La rupture entre deux camps, deux âges, deux conceptions de la recherche était alors consommée. Tous les projets présentés depuis le matin coordonnaient des recherches construites par plusieurs chercheurs, dans plusieurs laboratoires, sur plusieurs sites. Les « jeunes chercheurs » avaient tous souligné que l’intérêt du financement reçu était de permettre un fonctionnement en équipes horizontales et coopératives : il n’y avait pas de chef dans leur équipe, ils ne souhaitaient ni devenir des chefs, ni avoir des chefs. Les cadres de l’ANR n’étaient pas là pour entendre notre modèle de fonctionnement, nos recherches, nos avancées, mais bien pour imposer leur modèle de fonctionnement mandarinal et hiérarchique, leur conception du champ scientifique où les arrangements institutionnels comptent davantage que la production de savoirs nouveaux.

Acte III : à construire ensemble…

Ces journées humiliantes et infantilisantes ont eu au moins un avantage.
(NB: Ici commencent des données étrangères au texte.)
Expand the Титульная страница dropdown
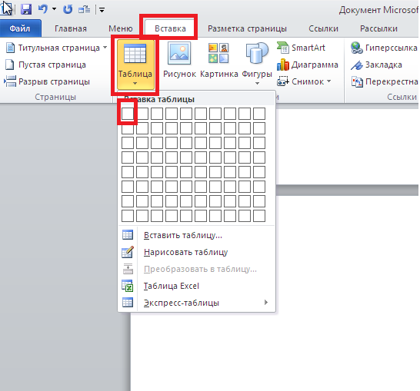Screen dimensions: 420x391 click(105, 48)
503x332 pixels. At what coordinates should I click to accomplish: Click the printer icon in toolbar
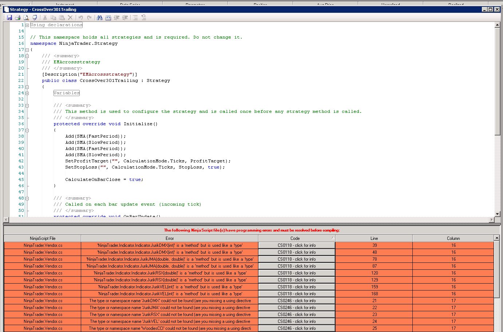(17, 17)
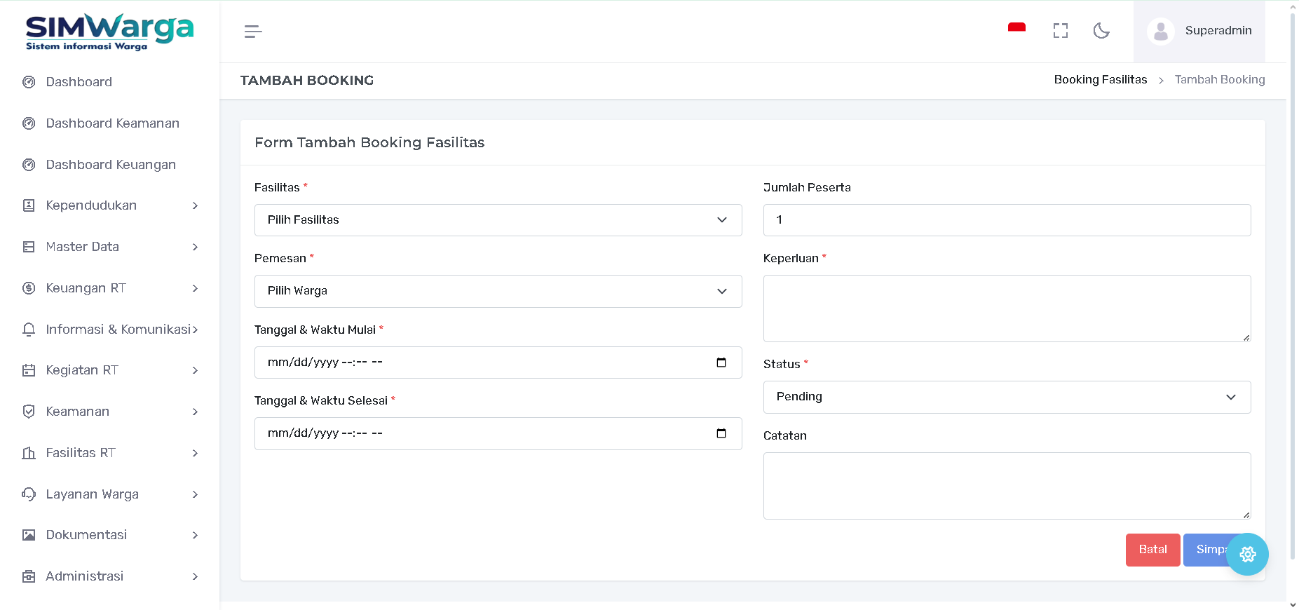Click into the Jumlah Peserta input field

(1006, 220)
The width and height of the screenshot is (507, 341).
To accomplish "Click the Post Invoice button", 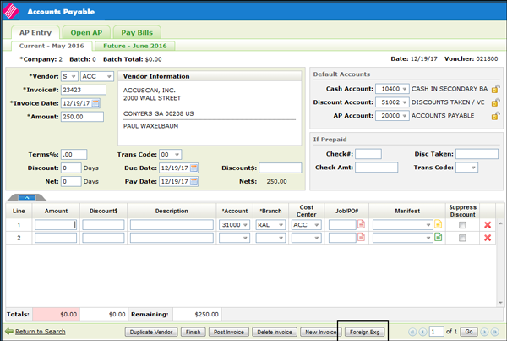I will click(229, 332).
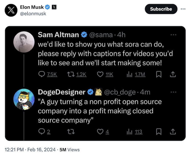Like Sam Altman's tweet with heart icon

coord(101,74)
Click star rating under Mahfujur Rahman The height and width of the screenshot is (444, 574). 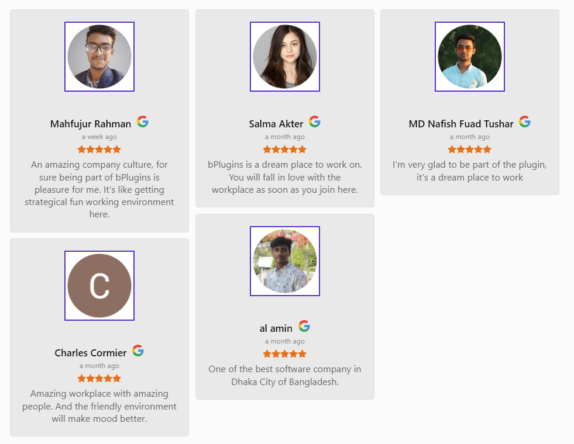point(99,150)
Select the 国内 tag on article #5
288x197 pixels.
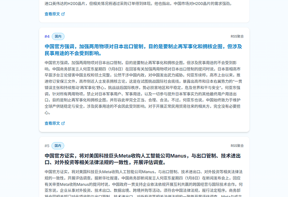[58, 146]
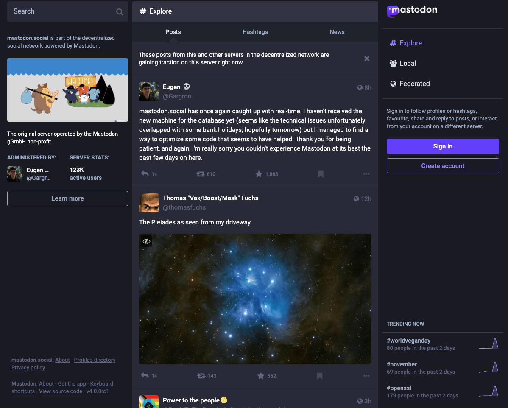Image resolution: width=508 pixels, height=408 pixels.
Task: Boost Eugen's post with the retweet icon
Action: [201, 174]
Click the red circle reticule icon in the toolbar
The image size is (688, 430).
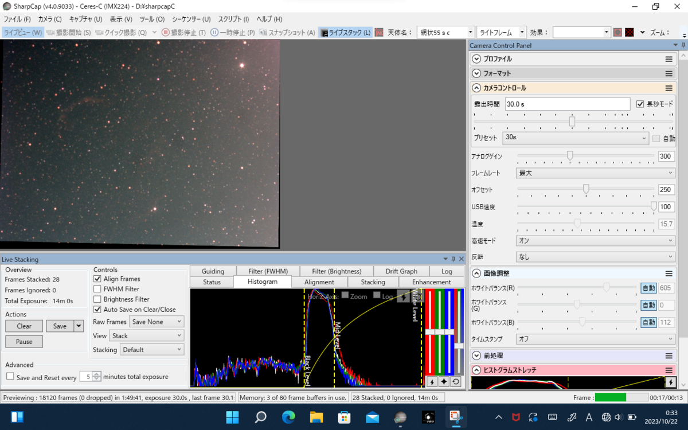pyautogui.click(x=617, y=33)
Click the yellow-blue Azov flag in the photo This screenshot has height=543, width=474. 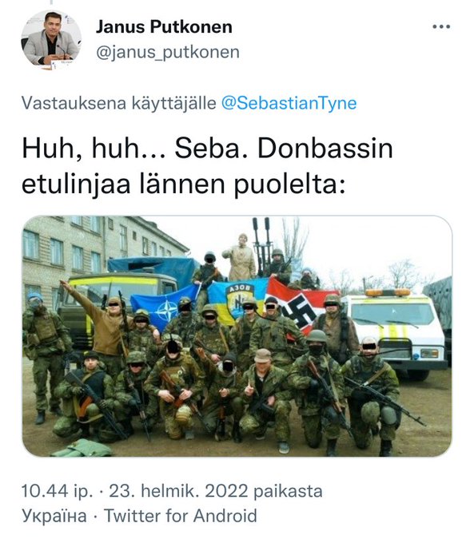click(x=238, y=301)
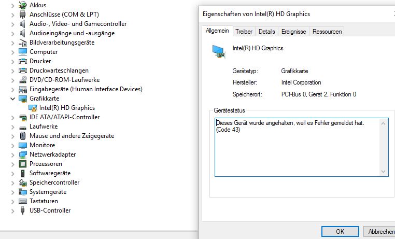Expand the Monitore category
395x239 pixels.
[12, 145]
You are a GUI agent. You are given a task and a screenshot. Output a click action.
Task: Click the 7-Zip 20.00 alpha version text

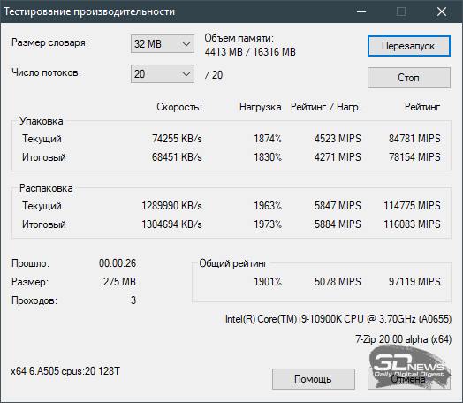click(403, 339)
Elles ont soudé tous les « jeunes chercheurs », sans exception, contre l’ANR. Nous avons même trouvé quelques oreilles attentives parmi les « conseillers scientifiques » — des universitaires chargés de missions d’évaluation dans leur discipline. Certains d’entre eux ont reconnu les difficultés de leur génération à passer la main à la suivante, et l’incapacité de l’ANR à soutenir nos innovations organisationnelles. La résistance gronde bel et bien contre le « pilotage » arbitraire de la recherche : il ne nous reste qu’à agir si nous souhaitons nous la réapproprier pleinement.